To be certain of using the most detailed and accurate data available, many datasets were compared, their metadata reviewed and then a selection of the best datasets were used. These datasets, described below were merged together giving precedence to the best and most detailed data
The NHD is a national framework for assigning reach addresses to water-related entities, such as industrial discharges, drinking water supplies, fish habitat areas, wild and scenic rivers. Reach addresses establish the locations of these entities relative to one another within the NHD surface water drainage network, much like addresses on streets. Once linked to the NHD by their reach addresses, the upstream/downstream relationships of these water-related entities--and any associated information about them--can be analyzed using software tools ranging from spreadsheets to geographic information systems (GIS). GIS can also be used to combine NHD-based network analysis with other data layers, such as soils, land use and population, to help understand and display their respective effects upon one another. Furthermore, because the NHD provides a nationally consistent framework for addressing and analysis, water-related information linked to reach addresses by one organization (national, state, local) can be shared with other organizations and easily integrated into many different types of applications to the benefit of all.
Dataset name: NHDH1807_931v220
This data set is a complete digital hydrologic unit boundary layer to the Subwatershed (12-digit) 6th level for the coterminous United States. This data set consists of geo-referenced digital data and associated attributes created in accordance with the "FGDC Proposal, Version 1.0 - Federal Standards For Delineation of Hydrologic Unit Boundaries 3/01/02"(http://www.ftw.nrcs.usda.gov/huc_data.html). Polygons are attributed with hydrologic unit codes for 4th level sub-basins, 5th level watersheds, 6th level subwatersheds, name, size, downstream hydrologic unit, type of watershed, non-contributing areas and flow modification.
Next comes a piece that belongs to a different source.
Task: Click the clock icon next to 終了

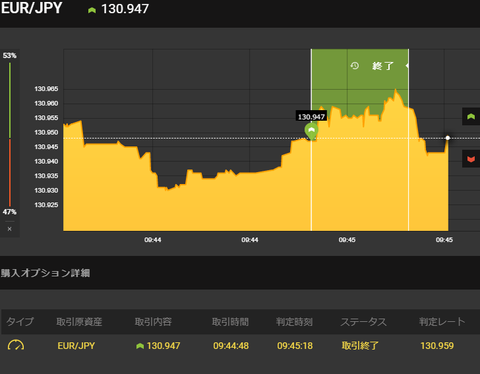Action: point(354,66)
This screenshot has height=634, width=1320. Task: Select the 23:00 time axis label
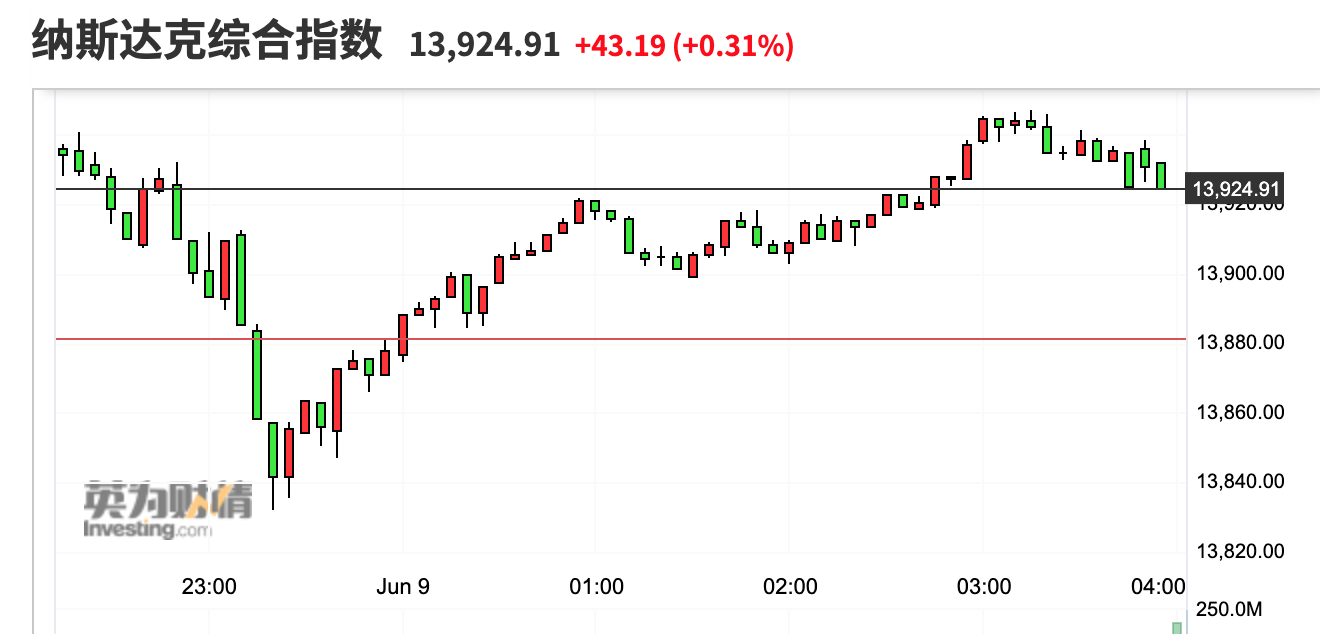(209, 586)
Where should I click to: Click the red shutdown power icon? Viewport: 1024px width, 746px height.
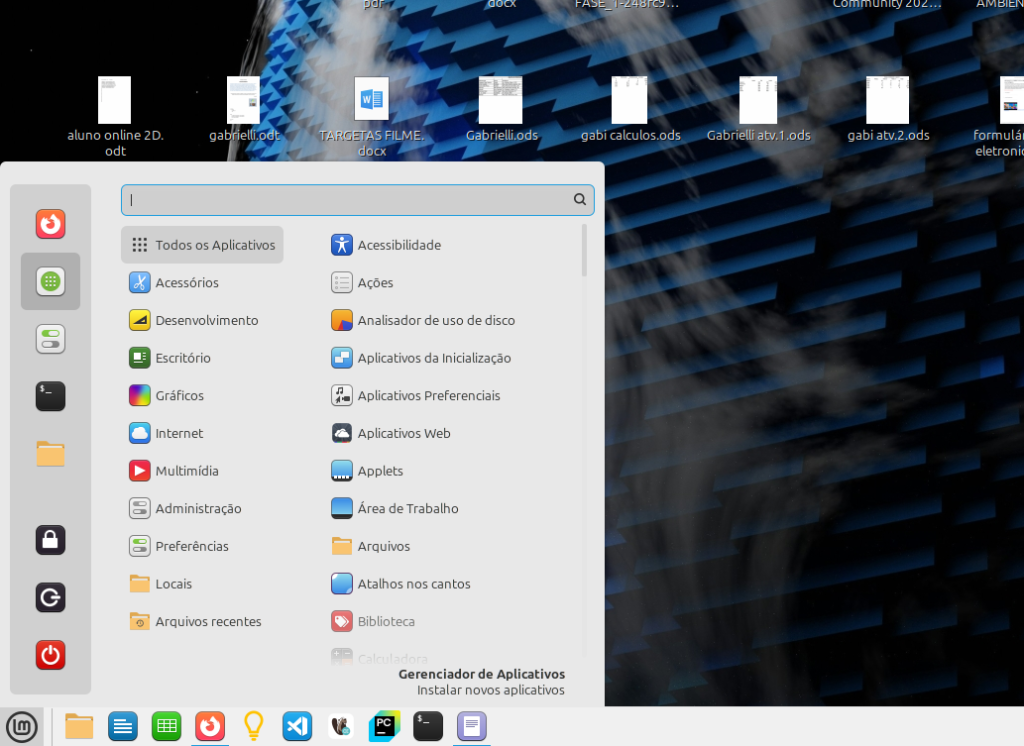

Arcs are attributed with the highest hydrologic unit code for each watershed, linesource and a metadata reference file.
The Watershed and Subwatershed hydrologic unit boundaries provide a uniquely identified and uniform method of subdividing large drainage areas. The smaller sized 6th level sub-watersheds (up to 40,000 acres) are useful for numerous application programs supported by a variety of local, State, and Federal Agencies. This data set is intended to be used as a tool for water-resource management and planning activities, particularly for site-specific and localized studies requiring a level of detail provided by large-scale map information. The dataset will be appended to a larger seamless nationally consistant geospatial database as other states complete their portion of the watershed boundary dataset.
Geology used for the San Diego Hydrogeology study was merged from multiple datasets. Since the level of detail needed for this study is to develop a comprehensive understanding of the geology and hydrology focusing on the San Diego Formation and the overlying alluvial deposits and to use this understanding to evaluate expanded use of the alluvial deposits and the San Diego Formation for recharge and extraction, groupings were made to each of the datasets before merging them into one dataset.
Multiple-depth well monitoring sites were constructed by the U.S. Geological Survey Research Drilling Unit for this study using a mud-rotary rig and wire-line coring techniques. The locations of the sites were chosen to map the geology, define hydrologic interactions, and monitor water-management issues in the study area. Prior to the construction of the USGS multiple-depth well monitoring sites, a USGS multiple-depth well monitoring site was constructed, in cooperation with the International Boundary and Water Commission, within the Tijuana River Valley in 1995 and is included as part of this study.